Interestingly enough, Kubernetes itself is not a shared-nothing system. It has a single-region control plane that, if destroyed, will compromise the cluster. Operators can create NewSQL database clusters that survive more than Kubernetes’ control plane nodes by spanning Kubernetes clusters across regions or even cloud providers.
Horizontal Scaling: Scale-Out Rather Than Up
The last factor is horizontal scalability. Similar to the way this term was used in the 12-Factor App, this means if you want more throughput, you simply add more processes. Kubernetes Controllers and Schedulers combine to make horizontal scaling an easy, declarative process: You simply say how many instances you want, and the Kubernetes system diligently adds pods to meet your request. When combined with the Services described above, this creates the impression of a single database that magically got twice as powerful but with costs that scale linearly rather than exponentially.

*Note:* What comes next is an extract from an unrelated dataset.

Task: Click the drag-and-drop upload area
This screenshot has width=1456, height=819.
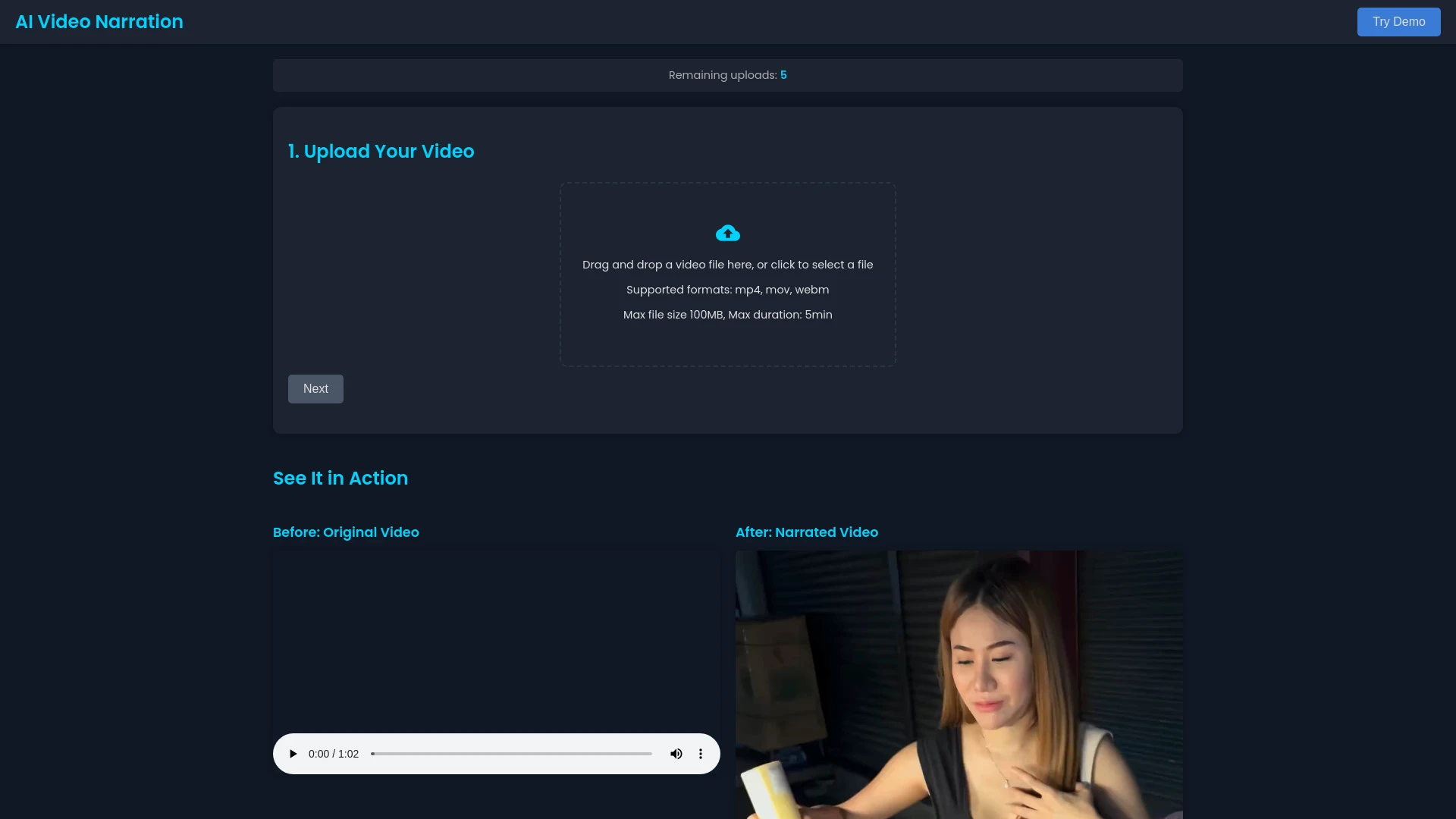Action: [727, 274]
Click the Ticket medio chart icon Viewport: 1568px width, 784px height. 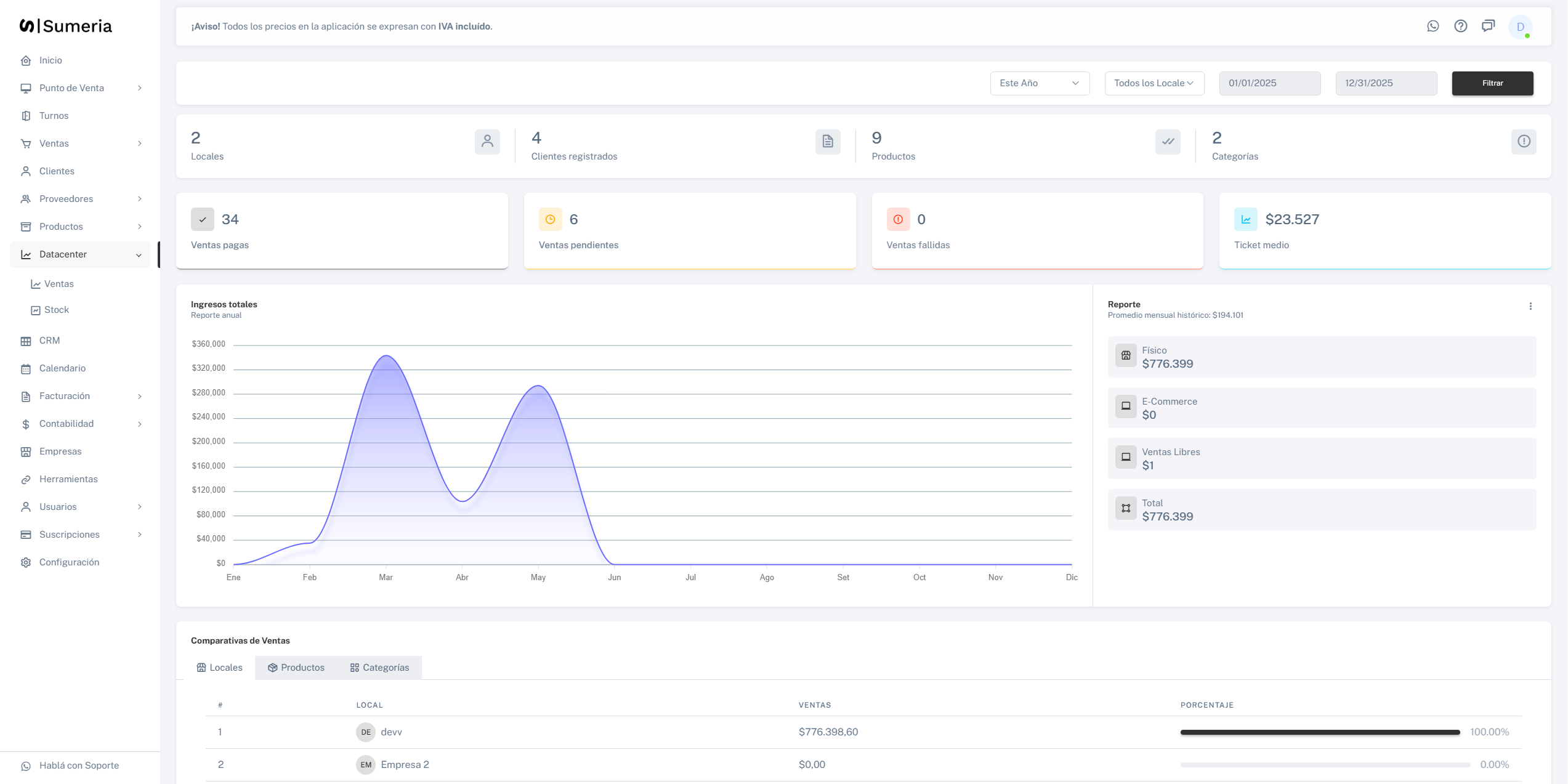pos(1245,219)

While horizontal scaling is a fundamental benefit of many NoSQL systems, traditional relational databases do not do this well. They rely instead on sharding — with or without the help of systems like Vitess — to accomplish this use case. What this means for traditional RDBMS systems in cloud-native environments is that if you need more power, you have to buy a more expensive machine and incur downtime, or you have to dramatically increase your operational overhead by splitting your database into many pieces that cannot easily talk to each other. For teams that rely on vertical scaling, this means there is a natural limit to how powerful a relational database can get — at the end of the day, it is limited to what can be powered by a single server.
NewSQL databases take a page from NoSQL systems and scale by adding more machines. For example, a single Kubernetes command can scale out CockroachDB by provisioning new resources and spinning up additional pods with no downtime; the Kubernetes load balancer will recognize the new database capacity and automatically start routing requests among the new instances. Each node can independently process requests while also taking part in helping other nodes when it comes to completing tasks like processing complex queries by breaking them up into smaller bits of work that can be completed in parallel. Kubernetes has features to help scale out stateful services by doing things like providing pods with predictable network identities to facilitate service discovery among the cluster instances.
A Bridge to the Cloud for Relational Databases
DASH properties are the necessary preconditions to having a truly cloud native architecture.
- Disposability ensures your stateful systems can survive when ephemeral cloud resources cease to exist.
- API symmetry allows distributed databases to always provide the up-to-date answer, no matter which process is handling the client request.
- Shared nothing properties enable your database to make forward progress without any centralized master or coordinator.
- Horizontal scalability allows the relational database to take advantage of the unlimited and on-demand resources available in the cloud.
When coupled with Kubernetes, DASH databases give IT teams an automated relational database that operates as an always-on, elastic data layer that adds the missing cloud native foundation to their stacks.